- Exercise details -
From the material below, extract every line containing the string "Task", matching case exactly.

[Screenshot and document pointing data]
= = = = =

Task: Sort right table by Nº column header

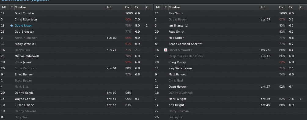Action: [159, 7]
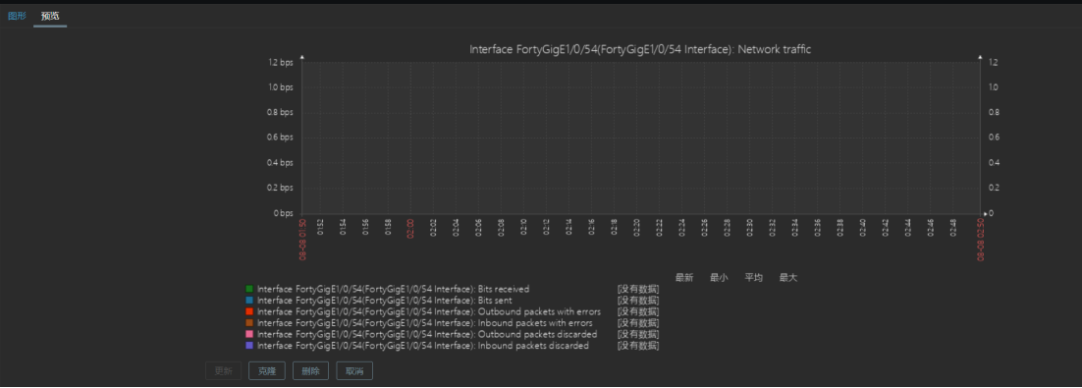
Task: Click the blue Bits sent legend swatch
Action: click(x=249, y=301)
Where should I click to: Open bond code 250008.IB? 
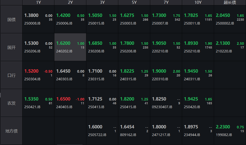[32, 23]
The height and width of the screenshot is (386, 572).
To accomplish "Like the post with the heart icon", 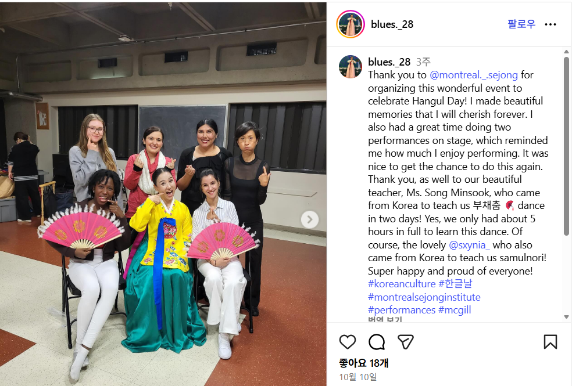I will coord(347,342).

= = = = =

- Exercise result -
Task: Sort right table by Nº column header
Task: Click the blue Bits sent legend swatch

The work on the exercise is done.